[Start of section]

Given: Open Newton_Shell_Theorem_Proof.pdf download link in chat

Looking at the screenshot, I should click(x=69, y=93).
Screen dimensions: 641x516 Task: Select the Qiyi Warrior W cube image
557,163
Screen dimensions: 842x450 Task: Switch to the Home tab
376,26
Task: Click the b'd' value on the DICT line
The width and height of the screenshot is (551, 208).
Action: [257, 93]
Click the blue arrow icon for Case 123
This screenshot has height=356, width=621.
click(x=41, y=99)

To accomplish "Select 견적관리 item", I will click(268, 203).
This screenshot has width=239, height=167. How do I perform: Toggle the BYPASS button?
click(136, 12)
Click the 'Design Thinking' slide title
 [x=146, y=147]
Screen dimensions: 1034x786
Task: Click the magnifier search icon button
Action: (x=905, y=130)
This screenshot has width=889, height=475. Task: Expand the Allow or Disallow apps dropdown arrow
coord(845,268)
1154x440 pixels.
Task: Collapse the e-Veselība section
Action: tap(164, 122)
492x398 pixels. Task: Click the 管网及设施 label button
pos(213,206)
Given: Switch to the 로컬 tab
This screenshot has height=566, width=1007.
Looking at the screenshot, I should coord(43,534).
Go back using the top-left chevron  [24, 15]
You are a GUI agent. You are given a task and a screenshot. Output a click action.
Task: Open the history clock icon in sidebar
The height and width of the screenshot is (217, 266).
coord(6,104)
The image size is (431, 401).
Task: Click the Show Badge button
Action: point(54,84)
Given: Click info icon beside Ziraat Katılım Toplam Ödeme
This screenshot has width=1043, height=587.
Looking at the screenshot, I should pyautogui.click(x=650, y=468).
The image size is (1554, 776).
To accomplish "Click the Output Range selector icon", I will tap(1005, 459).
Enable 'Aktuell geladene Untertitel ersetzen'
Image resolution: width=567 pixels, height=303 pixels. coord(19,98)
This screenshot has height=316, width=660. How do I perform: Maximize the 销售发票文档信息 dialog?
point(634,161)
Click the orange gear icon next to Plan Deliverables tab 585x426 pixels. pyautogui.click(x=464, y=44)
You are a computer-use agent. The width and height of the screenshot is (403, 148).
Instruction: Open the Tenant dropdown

[End of section]

§ **Activity**: Give the data again, exactly as written.

§ **Your response**:
Given: Open Newton_Shell_Theorem_Proof.pdf download link in chat

Looking at the screenshot, I should click(x=69, y=93).
Screen dimensions: 641x516 Task: Select the Qiyi Warrior W cube image
557,163
Screen dimensions: 842x450 Task: Switch to the Home tab
376,26
Task: Click the b'd' value on the DICT line
The width and height of the screenshot is (551, 208).
Action: [257, 93]
Click the blue arrow icon for Case 123
This screenshot has height=356, width=621.
click(x=41, y=99)

To accomplish "Select 견적관리 item", I will click(268, 203).
This screenshot has width=239, height=167. How do I perform: Toggle the BYPASS button?
click(136, 12)
Click the 'Design Thinking' slide title
 [x=146, y=147]
Screen dimensions: 1034x786
Task: Click the magnifier search icon button
Action: (x=905, y=130)
This screenshot has width=889, height=475. Task: Expand the Allow or Disallow apps dropdown arrow
coord(845,268)
1154x440 pixels.
Task: Collapse the e-Veselība section
Action: tap(164, 122)
492x398 pixels. Task: Click the 管网及设施 label button
pos(213,206)
Given: Switch to the 로컬 tab
This screenshot has height=566, width=1007.
Looking at the screenshot, I should coord(43,534).
Go back using the top-left chevron  [24, 15]
You are a GUI agent. You are given a task and a screenshot. Output a click action.
Task: Open the history clock icon in sidebar
The height and width of the screenshot is (217, 266).
coord(6,104)
The image size is (431, 401).
Task: Click the Show Badge button
Action: point(54,84)
Given: Click info icon beside Ziraat Katılım Toplam Ödeme
This screenshot has width=1043, height=587.
Looking at the screenshot, I should pyautogui.click(x=650, y=468).
The image size is (1554, 776).
To accomplish "Click the Output Range selector icon", I will tap(1005, 459).
Enable 'Aktuell geladene Untertitel ersetzen'
Image resolution: width=567 pixels, height=303 pixels. coord(19,98)
This screenshot has height=316, width=660. How do I perform: Maximize the 销售发票文档信息 dialog?
point(634,161)
Click the orange gear icon next to Plan Deliverables tab 585x426 pixels. pyautogui.click(x=464, y=44)
You are a computer-use agent. The width and height of the screenshot is (403, 148).
Instruction: Open the Tenant dropdown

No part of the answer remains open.